#### PASSAGE TO READ:
:::

PINE will be releasing their EP Pillow Talk at House of TARG on Saturday, June 10 along with guests Safe To Say, Heavy Hearts, and Kamen. The physical album will be available in limited edition pink vinyl. Advanced tickets are $10 and can be purchased at Vertigo Records. Doors at 9pm. Presented by Spectrasonic.
Interview with Holden Egan of PINE
The band announced the signing to No Sleep Records a few months back. How does it feel to be part of that family?
It feels awesome. Ever since I knew of No Sleep Records, Topshelf Records, and Run For Cover Records, and the bands associated with them, I’ve always wanted to be on one of those labels. It feels really good to be at this stage.
The single “Viable” is an emotionally jolting song that grabs listeners right away. Can you talk about how that track came to be?
It’s a funny story with that song! Our drummer Joey had written a song a few years before he was in the band, and when him and I moved in together we started pre-production on a few songs and he pulled that one out. I thought, “Woah, that actually works pretty well with some riffs I have.” So I worked on it, dissected it, and spun it backwards, added some riffs and jammed on it a few times. We recorded it in my bedroom and ultimately we had to leave that place because our roommate at the time didn’t want us to do music anymore. We toured with that song when we did our split with Dead Leaves, and we had a different lineup then so the song sounded a lot different, too.
So when we went to record it for this EP, Cory Bergeron (who mixed and mastered it) had a few great ideas on how to spice it up and bring it to the next level for this album. He made it a drum and bass intro and it kicked in with everything.

:::

#### DATASET RECORDS:
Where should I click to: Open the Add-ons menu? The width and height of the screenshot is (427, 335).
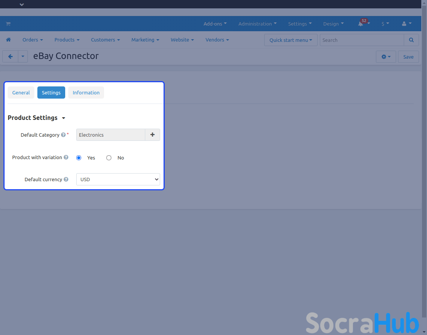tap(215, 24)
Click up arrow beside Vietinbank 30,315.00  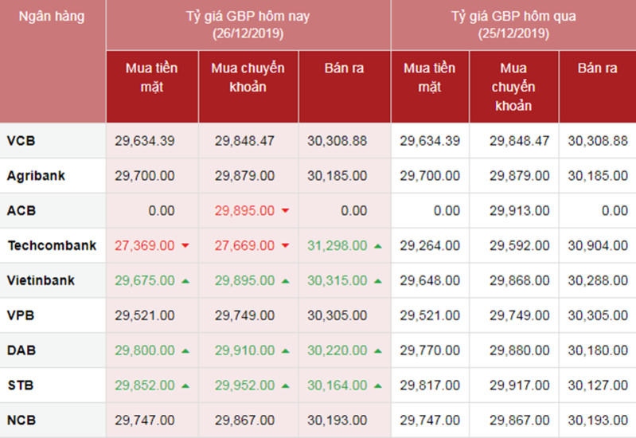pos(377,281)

:::

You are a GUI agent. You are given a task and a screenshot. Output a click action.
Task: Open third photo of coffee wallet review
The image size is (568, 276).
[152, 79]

:::

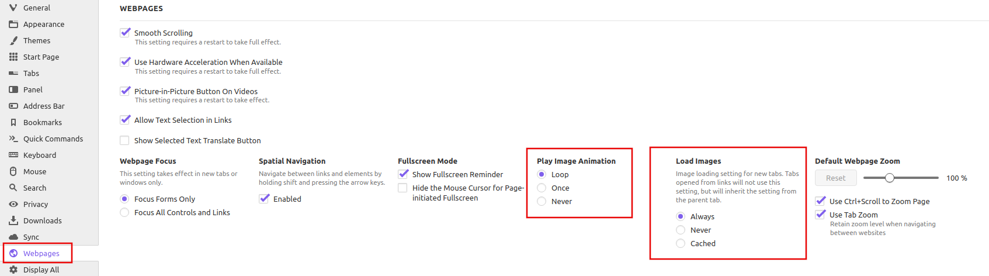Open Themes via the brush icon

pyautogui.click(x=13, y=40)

:::

#### LIST OF TASKS:
1. Answer these questions using the PINE text:
(a) Where can advance tickets for the release show be purchased?
(b) Which band member originally wrote the song that became "Viable"?
(c) Who mixed and mastered "Viable" for the EP?
2. Extend the PINE text beyond its last sentence.
The records come from a separate source.

#### THE ANSWERS:
1.
(a) Vertigo Records
(b) Joey, the drummer
(c) Cory Bergeron

2.
Having heard that song, what can listeners expect when diving into Pillow Talk as a whole? Are there some themes that resonate throughout?
The theme revolves around the struggles being in relationships when you’re younger. Cory and Darlene are both in touring bands, and the song “(Un)rest” is a song about dealing with being in a relationship and alone, away from your loved ones. It’s hard, especially when touring in the US where texting is expensive.
Your sound obviously has some roots in emo and post-rock of the 2000’s. In your mind, what attracts you to making music like this?
I think it has to do with our appreciation for soundscapes and production. When we’re touring, we’re always sitting and dissecting songs together and talk about why they’re good. We try and write music that takes little aspects like that and translate it in our own way the way we like. For example, I like a lot of post-rock and shoegaze. But our guitar player listens to a lot of singer-songwriter and progressive stuff. Our drummer listens to Mac DeMarco and the Chili Peppers, and Darlene listens to bands like Lydia and Sufjan Stevens. There’s a lot of diversity in the EP’s tracks. We’re not confined to just one sound, we incorporate different things into each song. We even have an acoustic song at the end, because we all like acoustic tracks with piano, cello and additional instrumentation. We all get off on that stuff.
If there were one band you could share the stage with, who would it be?
Slowdive, hands down. I would love to play with them. I’d probably cry if I found out that was a possibility.
PINE has toured quite a bit over the last few years. Is there some place that is on your dream list to visit?
This has always been a dream for me since I was like 15. Brixton Academy in London, England, is a venue I would love to play. I mean it’s kind of unrealistic at this point because it’s like a 5000 cap venue, but it’s a dream. But I’d love to play there. A place that’s a little more realistic to play is probably Manhattan. I’ve visited there a few times and I love New York City. I’d love to bring our music there and be able to say we played there, it’s on the bucket list for sure.
What can new listeners who attend the EP release at House of Targ on June 10 expect from PINE’s live performance?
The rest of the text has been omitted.